Supported by The Academy of Finland Research Council for Health; the Competitive Research Funding of the Pirkanmaa Hospital District; the Sigrid Juselius Foundation; the Foundation for Paediatric Research; the National Graduate School of Clinical Investigation; the Ehrnrooth Foundation; the Finnish Gastroenterology Society; the Finnish Pediatric Society and the Finnish Celiac Society
Correspondence to: Katri Kaukinen, MD, PhD, Department of Gastroenterology and Alimentary Tract Surgery, Tampere University Hospital and School of Medicine, University of Tampere, Fin-33014, Tampere, Finland. katri.kaukinen@uta.fi
Telephone: +358-3-35518403 Fax: +358-3-35518402
Received: July 28, 2011 Revised: November 2, 2011 Accepted: March 10, 2012 Published online: May 28, 2012
Abstract
AIM: To investigate the association between serum antibody levels and a subsequent celiac disease diagnosis in a large series of children and adults.
METHODS: Besides subjects with classical gastrointestinal presentation of celiac disease, the study cohort included a substantial number of individuals with extraintestinal symptoms and those found by screening in at-risk groups. Altogether 405 patients underwent clinical, serological and histological evaluations.
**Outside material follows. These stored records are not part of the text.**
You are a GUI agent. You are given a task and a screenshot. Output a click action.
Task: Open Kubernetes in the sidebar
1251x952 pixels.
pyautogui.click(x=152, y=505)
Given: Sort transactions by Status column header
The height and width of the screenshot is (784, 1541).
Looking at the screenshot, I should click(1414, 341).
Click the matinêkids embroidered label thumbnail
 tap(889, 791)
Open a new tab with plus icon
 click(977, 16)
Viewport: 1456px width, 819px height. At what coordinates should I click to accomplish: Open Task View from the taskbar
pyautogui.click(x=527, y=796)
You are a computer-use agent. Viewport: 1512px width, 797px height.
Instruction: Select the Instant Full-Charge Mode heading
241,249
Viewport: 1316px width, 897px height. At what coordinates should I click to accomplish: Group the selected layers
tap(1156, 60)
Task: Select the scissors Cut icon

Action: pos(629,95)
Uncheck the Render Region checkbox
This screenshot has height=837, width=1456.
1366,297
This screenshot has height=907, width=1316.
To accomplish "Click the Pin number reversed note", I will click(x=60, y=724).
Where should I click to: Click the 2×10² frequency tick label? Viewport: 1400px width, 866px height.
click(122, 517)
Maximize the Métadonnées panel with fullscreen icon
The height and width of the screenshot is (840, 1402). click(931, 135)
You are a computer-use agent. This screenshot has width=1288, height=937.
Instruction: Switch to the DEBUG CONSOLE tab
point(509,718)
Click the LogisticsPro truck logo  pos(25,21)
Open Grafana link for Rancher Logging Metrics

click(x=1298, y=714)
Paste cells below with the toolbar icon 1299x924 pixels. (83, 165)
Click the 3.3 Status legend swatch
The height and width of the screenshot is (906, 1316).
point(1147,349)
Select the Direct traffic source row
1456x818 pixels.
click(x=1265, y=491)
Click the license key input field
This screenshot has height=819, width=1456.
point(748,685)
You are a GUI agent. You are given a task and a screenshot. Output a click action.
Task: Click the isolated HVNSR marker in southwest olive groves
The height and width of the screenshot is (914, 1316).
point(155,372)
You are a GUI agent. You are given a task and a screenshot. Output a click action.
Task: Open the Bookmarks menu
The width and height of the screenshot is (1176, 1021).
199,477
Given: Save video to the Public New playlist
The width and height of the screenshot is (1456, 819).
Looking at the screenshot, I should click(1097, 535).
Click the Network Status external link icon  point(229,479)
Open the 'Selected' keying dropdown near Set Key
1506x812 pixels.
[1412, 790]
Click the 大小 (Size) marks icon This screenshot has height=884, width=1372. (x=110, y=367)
After collection of data, the antibody values were further graded as low [endomysial (EmA) 1:5-200, transglutaminase 2 antibodies (TG2-ab) 5.0-30.0 U/L] and high (EmA 1: ≥ 500, TG2-ab ≥ 30.0 U/L), and the serological results were compared with the small intestinal mucosal histology and clinical presentation.
RESULTS: In total, 79% of the subjects with low and 94% of those with high serum EmA titers showed small-bowel mucosal villous atrophy. Furthermore, 96% of the 47 EmA positive subjects who had normal mucosal villi and remained on follow-up either subsequently developed mucosal atrophy while on a gluten-containing diet, or responded positively to a gluten-free diet.
CONCLUSION: Irrespective of the initial serum titers or clinical presentation, EmA positivity as such is a very strong predictor of a subsequent celiac disease diagnosis.